Chcieliśmy zobaczyć zwierzęta na wolności. Reserva Natural Cabo Blanco brzmiała jak właściwe miejsce do odwiedzenia. Wędrowaliśmy po gęstym lesie przez kilka godzin. Niewiele zwierząt udało się jednak napotkać, ale o dziwo zauważyliśmy przechodzącego jelenia wirginijskiego. Brzmi to dziwnie, jeleń w wilgotnym lesie tropikalnym? Była to okazja do nauczenia się, że jest to jego naturalne środowisko. Po wszystkim należał nam się porządny lunch. Pobliska Montezuma była maleńkim wakacyjnym miasteczkiem z mnóstwem restauracji do wyboru.
Nasz plan zakładał przeprawienie się promem przez Zatokę Nicoya następnego ranka. Aby było łatwiej, w niedużej odległości od przystani znaleźliśmy dziki kemping. Plaża Margerita w pobliżu małej wioski była idealnym miejscem. Zapytałem lokalnych mieszkańców, czy możemy tam się rozbić. Nikt nie protestował. Zapewnili nas, że jesteśmy w bezpiecznym miejscu. Sama plaża okazała się bardzo ładna, ale niestety było tam mnóstwo plastiku przyniesionego przez fale. Miejscowi nie zawracają sobie głowy dbaniem o swoje podwórko.

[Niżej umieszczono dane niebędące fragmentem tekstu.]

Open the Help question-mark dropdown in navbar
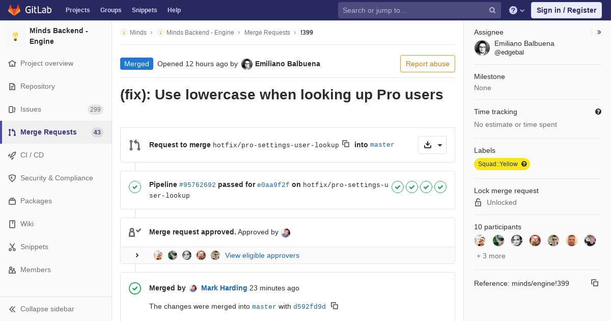The image size is (611, 321). coord(517,10)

Przeprawa promowa trwała 1 godz. 15 min. Resztę dnia spędziliśmy jadąc dalej na południe. Na noc zatrzymaliśmy się w ABC Lodge należącym do Holendra. Pobliska plaża Tortuga nie zrobiła na nas wrażenia, ale parze papug żółtoskrzydłych ara z ich głośnymi skrzekami, piskami i wrzaskami udało się to zrobić.